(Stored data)
■ ■ ■ ■
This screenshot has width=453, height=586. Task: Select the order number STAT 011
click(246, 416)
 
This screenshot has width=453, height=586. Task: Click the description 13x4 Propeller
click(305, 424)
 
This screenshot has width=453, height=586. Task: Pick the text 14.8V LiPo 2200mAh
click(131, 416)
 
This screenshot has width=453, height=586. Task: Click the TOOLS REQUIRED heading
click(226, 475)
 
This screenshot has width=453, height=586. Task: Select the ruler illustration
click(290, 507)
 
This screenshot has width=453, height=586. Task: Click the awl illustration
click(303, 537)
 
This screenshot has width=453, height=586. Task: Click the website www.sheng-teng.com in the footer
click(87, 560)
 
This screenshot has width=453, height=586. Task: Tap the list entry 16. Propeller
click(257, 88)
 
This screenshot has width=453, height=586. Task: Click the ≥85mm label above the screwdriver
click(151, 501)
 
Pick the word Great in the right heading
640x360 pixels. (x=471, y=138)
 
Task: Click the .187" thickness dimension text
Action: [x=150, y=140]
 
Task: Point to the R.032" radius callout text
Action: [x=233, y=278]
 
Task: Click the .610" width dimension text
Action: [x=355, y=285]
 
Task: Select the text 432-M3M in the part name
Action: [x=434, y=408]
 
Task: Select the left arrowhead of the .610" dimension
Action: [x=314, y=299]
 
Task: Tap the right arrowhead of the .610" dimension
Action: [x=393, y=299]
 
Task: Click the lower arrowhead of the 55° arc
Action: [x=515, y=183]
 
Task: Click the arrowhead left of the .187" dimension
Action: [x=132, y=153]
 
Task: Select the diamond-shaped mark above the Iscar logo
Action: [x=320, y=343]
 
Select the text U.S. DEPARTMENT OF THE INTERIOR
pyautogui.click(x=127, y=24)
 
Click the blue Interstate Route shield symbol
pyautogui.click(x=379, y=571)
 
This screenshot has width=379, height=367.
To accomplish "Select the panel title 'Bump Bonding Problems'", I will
■ ■ ■ ■
Rewrite every line of the items above as a numbered list, leaving out the blank lines.

1. This screenshot has width=453, height=586. Task: Select the order number STAT 011
2. click(246, 416)
3. This screenshot has width=453, height=586. Task: Click the description 13x4 Propeller
4. click(305, 424)
5. This screenshot has width=453, height=586. Task: Pick the text 14.8V LiPo 2200mAh
6. click(131, 416)
7. This screenshot has width=453, height=586. Task: Click the TOOLS REQUIRED heading
8. click(226, 475)
9. This screenshot has width=453, height=586. Task: Select the ruler illustration
10. click(290, 507)
11. This screenshot has width=453, height=586. Task: Click the awl illustration
12. click(303, 537)
13. This screenshot has width=453, height=586. Task: Click the website www.sheng-teng.com in the footer
14. click(87, 560)
15. This screenshot has width=453, height=586. Task: Tap the list entry 16. Propeller
16. click(257, 88)
17. This screenshot has width=453, height=586. Task: Click the ≥85mm label above the screwdriver
18. click(151, 501)
19. Pick the word Great in the right heading
20. 640x360 pixels. (x=471, y=138)
21. Task: Click the .187" thickness dimension text
22. Action: [x=150, y=140]
23. Task: Point to the R.032" radius callout text
24. Action: [x=233, y=278]
25. Task: Click the .610" width dimension text
26. Action: [x=355, y=285]
27. Task: Select the text 432-M3M in the part name
28. Action: [x=434, y=408]
29. Task: Select the left arrowhead of the .610" dimension
30. Action: [x=314, y=299]
31. Task: Tap the right arrowhead of the .610" dimension
32. Action: [x=393, y=299]
33. Task: Click the lower arrowhead of the 55° arc
34. Action: [x=515, y=183]
35. Task: Click the arrowhead left of the .187" dimension
36. Action: [x=132, y=153]
37. Task: Select the diamond-shaped mark above the Iscar logo
38. Action: [x=320, y=343]
39. Select the text U.S. DEPARTMENT OF THE INTERIOR
40. pyautogui.click(x=127, y=24)
41. Click the blue Interstate Route shield symbol
42. pyautogui.click(x=379, y=571)
43. This screenshot has width=379, height=367.
44. To accomplish "Select the panel title 'Bump Bonding Problems'", I will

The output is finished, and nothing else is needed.